* **Brief**: Convert the rows below into a JSON list of strings, one string per line, leaving out blank lines.

....

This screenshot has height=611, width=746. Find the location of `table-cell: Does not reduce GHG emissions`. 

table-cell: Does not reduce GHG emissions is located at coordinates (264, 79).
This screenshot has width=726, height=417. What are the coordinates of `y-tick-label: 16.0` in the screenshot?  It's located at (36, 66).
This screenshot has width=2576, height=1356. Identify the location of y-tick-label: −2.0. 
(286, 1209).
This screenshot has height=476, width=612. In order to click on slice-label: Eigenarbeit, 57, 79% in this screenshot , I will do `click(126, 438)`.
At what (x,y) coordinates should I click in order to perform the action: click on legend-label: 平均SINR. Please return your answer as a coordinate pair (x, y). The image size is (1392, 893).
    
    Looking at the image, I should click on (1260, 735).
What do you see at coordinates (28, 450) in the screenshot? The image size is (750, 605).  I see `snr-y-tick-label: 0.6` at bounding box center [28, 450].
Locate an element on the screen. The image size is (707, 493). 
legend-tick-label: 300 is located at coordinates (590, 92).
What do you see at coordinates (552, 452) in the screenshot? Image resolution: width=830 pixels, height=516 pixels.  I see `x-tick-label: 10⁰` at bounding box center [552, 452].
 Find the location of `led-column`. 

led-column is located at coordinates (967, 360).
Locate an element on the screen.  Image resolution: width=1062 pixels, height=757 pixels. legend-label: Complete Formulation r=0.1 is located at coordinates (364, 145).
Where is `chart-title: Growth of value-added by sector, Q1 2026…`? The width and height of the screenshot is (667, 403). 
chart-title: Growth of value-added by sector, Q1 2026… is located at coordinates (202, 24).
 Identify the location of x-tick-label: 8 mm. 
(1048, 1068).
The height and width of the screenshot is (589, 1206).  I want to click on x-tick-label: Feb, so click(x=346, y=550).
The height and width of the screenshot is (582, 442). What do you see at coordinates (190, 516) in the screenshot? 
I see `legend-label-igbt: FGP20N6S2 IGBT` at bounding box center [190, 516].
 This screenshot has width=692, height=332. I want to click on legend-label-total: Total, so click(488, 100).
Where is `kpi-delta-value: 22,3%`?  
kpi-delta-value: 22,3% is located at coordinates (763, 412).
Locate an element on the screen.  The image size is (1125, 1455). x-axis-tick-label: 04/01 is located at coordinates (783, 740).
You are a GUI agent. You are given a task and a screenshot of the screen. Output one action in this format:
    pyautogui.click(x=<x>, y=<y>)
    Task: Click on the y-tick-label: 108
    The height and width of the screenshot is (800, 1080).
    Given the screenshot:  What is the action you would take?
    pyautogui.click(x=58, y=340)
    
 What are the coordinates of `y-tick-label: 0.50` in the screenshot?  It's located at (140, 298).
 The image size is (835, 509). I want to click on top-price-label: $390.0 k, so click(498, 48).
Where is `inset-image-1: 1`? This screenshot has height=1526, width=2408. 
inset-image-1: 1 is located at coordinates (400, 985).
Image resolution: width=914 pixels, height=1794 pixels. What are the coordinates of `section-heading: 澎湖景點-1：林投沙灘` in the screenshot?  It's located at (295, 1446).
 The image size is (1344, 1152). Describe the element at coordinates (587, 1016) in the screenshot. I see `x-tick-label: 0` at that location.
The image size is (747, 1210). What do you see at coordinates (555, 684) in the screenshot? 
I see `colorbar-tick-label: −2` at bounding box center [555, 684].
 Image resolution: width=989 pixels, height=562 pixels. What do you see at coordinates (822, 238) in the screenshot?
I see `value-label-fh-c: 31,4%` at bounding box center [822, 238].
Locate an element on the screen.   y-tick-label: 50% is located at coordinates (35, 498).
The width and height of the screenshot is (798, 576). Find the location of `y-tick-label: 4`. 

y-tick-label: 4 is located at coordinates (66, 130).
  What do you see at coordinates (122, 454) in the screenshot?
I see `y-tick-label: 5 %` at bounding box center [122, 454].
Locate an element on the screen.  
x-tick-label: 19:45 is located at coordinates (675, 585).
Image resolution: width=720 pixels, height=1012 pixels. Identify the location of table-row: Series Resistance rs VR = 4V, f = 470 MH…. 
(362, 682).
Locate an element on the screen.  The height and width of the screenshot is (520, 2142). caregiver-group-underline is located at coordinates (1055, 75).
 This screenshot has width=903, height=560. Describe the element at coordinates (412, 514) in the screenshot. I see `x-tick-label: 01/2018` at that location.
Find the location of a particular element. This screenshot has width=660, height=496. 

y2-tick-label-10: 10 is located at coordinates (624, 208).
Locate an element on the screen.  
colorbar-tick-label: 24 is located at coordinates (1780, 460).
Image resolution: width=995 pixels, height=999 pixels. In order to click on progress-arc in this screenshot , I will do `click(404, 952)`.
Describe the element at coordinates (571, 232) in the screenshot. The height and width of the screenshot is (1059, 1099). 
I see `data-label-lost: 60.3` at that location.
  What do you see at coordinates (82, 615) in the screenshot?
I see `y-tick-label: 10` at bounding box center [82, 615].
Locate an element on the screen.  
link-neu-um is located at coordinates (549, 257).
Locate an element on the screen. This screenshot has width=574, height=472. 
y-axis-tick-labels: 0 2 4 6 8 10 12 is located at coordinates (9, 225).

....

* **Exercise result**:
[
  "This screenshot has height=611, width=746. Find the location of `table-cell: Does not reduce GHG emissions`. ",
  "table-cell: Does not reduce GHG emissions is located at coordinates (264, 79).",
  "This screenshot has width=726, height=417. What are the coordinates of `y-tick-label: 16.0` in the screenshot?  It's located at (36, 66).",
  "This screenshot has width=2576, height=1356. Identify the location of y-tick-label: −2.0. ",
  "(286, 1209).",
  "This screenshot has height=476, width=612. In order to click on slice-label: Eigenarbeit, 57, 79% in this screenshot , I will do `click(126, 438)`.",
  "At what (x,y) coordinates should I click in order to perform the action: click on legend-label: 平均SINR. Please return your answer as a coordinate pair (x, y). The image size is (1392, 893).",
  "    Looking at the image, I should click on (1260, 735).",
  "What do you see at coordinates (28, 450) in the screenshot? The image size is (750, 605).  I see `snr-y-tick-label: 0.6` at bounding box center [28, 450].",
  "Locate an element on the screen. The image size is (707, 493). ",
  "legend-tick-label: 300 is located at coordinates (590, 92).",
  "What do you see at coordinates (552, 452) in the screenshot? Image resolution: width=830 pixels, height=516 pixels.  I see `x-tick-label: 10⁰` at bounding box center [552, 452].",
  " Find the location of `led-column`. ",
  "led-column is located at coordinates (967, 360).",
  "Locate an element on the screen.  Image resolution: width=1062 pixels, height=757 pixels. legend-label: Complete Formulation r=0.1 is located at coordinates (364, 145).",
  "Where is `chart-title: Growth of value-added by sector, Q1 2026…`? The width and height of the screenshot is (667, 403). ",
  "chart-title: Growth of value-added by sector, Q1 2026… is located at coordinates (202, 24).",
  " Identify the location of x-tick-label: 8 mm. ",
  "(1048, 1068).",
  "The height and width of the screenshot is (589, 1206).  I want to click on x-tick-label: Feb, so click(x=346, y=550).",
  "The height and width of the screenshot is (582, 442). What do you see at coordinates (190, 516) in the screenshot? ",
  "I see `legend-label-igbt: FGP20N6S2 IGBT` at bounding box center [190, 516].",
  " This screenshot has width=692, height=332. I want to click on legend-label-total: Total, so click(488, 100).",
  "Where is `kpi-delta-value: 22,3%`?  ",
  "kpi-delta-value: 22,3% is located at coordinates (763, 412).",
  "Locate an element on the screen.  The image size is (1125, 1455). x-axis-tick-label: 04/01 is located at coordinates (783, 740).",
  "You are a GUI agent. You are given a task and a screenshot of the screen. Output one action in this format:",
  "    pyautogui.click(x=<x>, y=<y>)",
  "    Task: Click on the y-tick-label: 108",
  "    The height and width of the screenshot is (800, 1080).",
  "    Given the screenshot:  What is the action you would take?",
  "    pyautogui.click(x=58, y=340)",
  " What are the coordinates of `y-tick-label: 0.50` in the screenshot?  It's located at (140, 298).",
  " The image size is (835, 509). I want to click on top-price-label: $390.0 k, so click(498, 48).",
  "Where is `inset-image-1: 1`? This screenshot has height=1526, width=2408. ",
  "inset-image-1: 1 is located at coordinates (400, 985).",
  "Image resolution: width=914 pixels, height=1794 pixels. What are the coordinates of `section-heading: 澎湖景點-1：林投沙灘` in the screenshot?  It's located at (295, 1446).",
  " The image size is (1344, 1152). Describe the element at coordinates (587, 1016) in the screenshot. I see `x-tick-label: 0` at that location.",
  "The image size is (747, 1210). What do you see at coordinates (555, 684) in the screenshot? ",
  "I see `colorbar-tick-label: −2` at bounding box center [555, 684].",
  " Image resolution: width=989 pixels, height=562 pixels. What do you see at coordinates (822, 238) in the screenshot?",
  "I see `value-label-fh-c: 31,4%` at bounding box center [822, 238].",
  "Locate an element on the screen.   y-tick-label: 50% is located at coordinates (35, 498).",
  "The width and height of the screenshot is (798, 576). Find the location of `y-tick-label: 4`. ",
  "y-tick-label: 4 is located at coordinates (66, 130).",
  "  What do you see at coordinates (122, 454) in the screenshot?",
  "I see `y-tick-label: 5 %` at bounding box center [122, 454].",
  "Locate an element on the screen.  ",
  "x-tick-label: 19:45 is located at coordinates (675, 585).",
  "Image resolution: width=720 pixels, height=1012 pixels. Identify the location of table-row: Series Resistance rs VR = 4V, f = 470 MH…. ",
  "(362, 682).",
  "Locate an element on the screen.  The height and width of the screenshot is (520, 2142). caregiver-group-underline is located at coordinates (1055, 75).",
  " This screenshot has width=903, height=560. Describe the element at coordinates (412, 514) in the screenshot. I see `x-tick-label: 01/2018` at that location.",
  "Find the location of a particular element. This screenshot has width=660, height=496. ",
  "y2-tick-label-10: 10 is located at coordinates (624, 208).",
  "Locate an element on the screen.  ",
  "colorbar-tick-label: 24 is located at coordinates (1780, 460).",
  "Image resolution: width=995 pixels, height=999 pixels. In order to click on progress-arc in this screenshot , I will do `click(404, 952)`.",
  "Describe the element at coordinates (571, 232) in the screenshot. The height and width of the screenshot is (1059, 1099). ",
  "I see `data-label-lost: 60.3` at that location.",
  "  What do you see at coordinates (82, 615) in the screenshot?",
  "I see `y-tick-label: 10` at bounding box center [82, 615].",
  "Locate an element on the screen.  ",
  "link-neu-um is located at coordinates (549, 257).",
  "Locate an element on the screen. This screenshot has width=574, height=472. ",
  "y-axis-tick-labels: 0 2 4 6 8 10 12 is located at coordinates (9, 225)."
]